§ **Directions for this task**: Rewrite the items that follow as a numbered list, leaving out any blank lines.

§ **Items in a dataset**:

== Segment start ==

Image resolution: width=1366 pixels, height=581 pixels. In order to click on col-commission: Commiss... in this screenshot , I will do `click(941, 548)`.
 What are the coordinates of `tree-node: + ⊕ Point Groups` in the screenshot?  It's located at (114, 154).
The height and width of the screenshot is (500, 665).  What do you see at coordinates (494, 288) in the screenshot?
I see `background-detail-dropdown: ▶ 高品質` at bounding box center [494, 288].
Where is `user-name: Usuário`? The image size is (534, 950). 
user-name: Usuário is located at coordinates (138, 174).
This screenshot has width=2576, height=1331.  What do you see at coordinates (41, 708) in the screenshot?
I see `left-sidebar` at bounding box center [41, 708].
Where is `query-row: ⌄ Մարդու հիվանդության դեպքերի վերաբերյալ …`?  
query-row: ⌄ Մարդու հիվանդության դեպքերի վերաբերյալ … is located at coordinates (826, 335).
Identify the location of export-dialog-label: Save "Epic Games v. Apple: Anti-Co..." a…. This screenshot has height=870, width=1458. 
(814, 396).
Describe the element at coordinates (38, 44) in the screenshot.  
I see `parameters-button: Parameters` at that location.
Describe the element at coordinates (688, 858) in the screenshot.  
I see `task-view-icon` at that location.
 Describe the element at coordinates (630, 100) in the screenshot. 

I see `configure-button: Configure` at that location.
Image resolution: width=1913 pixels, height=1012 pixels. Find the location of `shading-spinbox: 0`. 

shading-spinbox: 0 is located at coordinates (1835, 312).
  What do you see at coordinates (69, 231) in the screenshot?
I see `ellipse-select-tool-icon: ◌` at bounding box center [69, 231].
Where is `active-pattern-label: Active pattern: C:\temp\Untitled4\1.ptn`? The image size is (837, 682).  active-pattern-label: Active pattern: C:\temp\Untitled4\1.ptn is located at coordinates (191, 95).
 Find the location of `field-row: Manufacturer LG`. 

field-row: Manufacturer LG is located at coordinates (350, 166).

== Segment end ==

§ **Solution for this problem**:
1. Image resolution: width=1366 pixels, height=581 pixels. In order to click on col-commission: Commiss... in this screenshot , I will do `click(941, 548)`.
2.  What are the coordinates of `tree-node: + ⊕ Point Groups` in the screenshot?  It's located at (114, 154).
3. The height and width of the screenshot is (500, 665).  What do you see at coordinates (494, 288) in the screenshot?
4. I see `background-detail-dropdown: ▶ 高品質` at bounding box center [494, 288].
5. Where is `user-name: Usuário`? The image size is (534, 950). 
6. user-name: Usuário is located at coordinates (138, 174).
7. This screenshot has width=2576, height=1331.  What do you see at coordinates (41, 708) in the screenshot?
8. I see `left-sidebar` at bounding box center [41, 708].
9. Where is `query-row: ⌄ Մարդու հիվանդության դեպքերի վերաբերյալ …`?  
10. query-row: ⌄ Մարդու հիվանդության դեպքերի վերաբերյալ … is located at coordinates (826, 335).
11. Identify the location of export-dialog-label: Save "Epic Games v. Apple: Anti-Co..." a…. This screenshot has height=870, width=1458. 
12. (814, 396).
13. Describe the element at coordinates (38, 44) in the screenshot.  
14. I see `parameters-button: Parameters` at that location.
15. Describe the element at coordinates (688, 858) in the screenshot.  
16. I see `task-view-icon` at that location.
17.  Describe the element at coordinates (630, 100) in the screenshot. 
18. I see `configure-button: Configure` at that location.
19. Image resolution: width=1913 pixels, height=1012 pixels. Find the location of `shading-spinbox: 0`. 
20. shading-spinbox: 0 is located at coordinates (1835, 312).
21.   What do you see at coordinates (69, 231) in the screenshot?
22. I see `ellipse-select-tool-icon: ◌` at bounding box center [69, 231].
23. Where is `active-pattern-label: Active pattern: C:\temp\Untitled4\1.ptn`? The image size is (837, 682).  active-pattern-label: Active pattern: C:\temp\Untitled4\1.ptn is located at coordinates (191, 95).
24.  Find the location of `field-row: Manufacturer LG`. 
25. field-row: Manufacturer LG is located at coordinates (350, 166).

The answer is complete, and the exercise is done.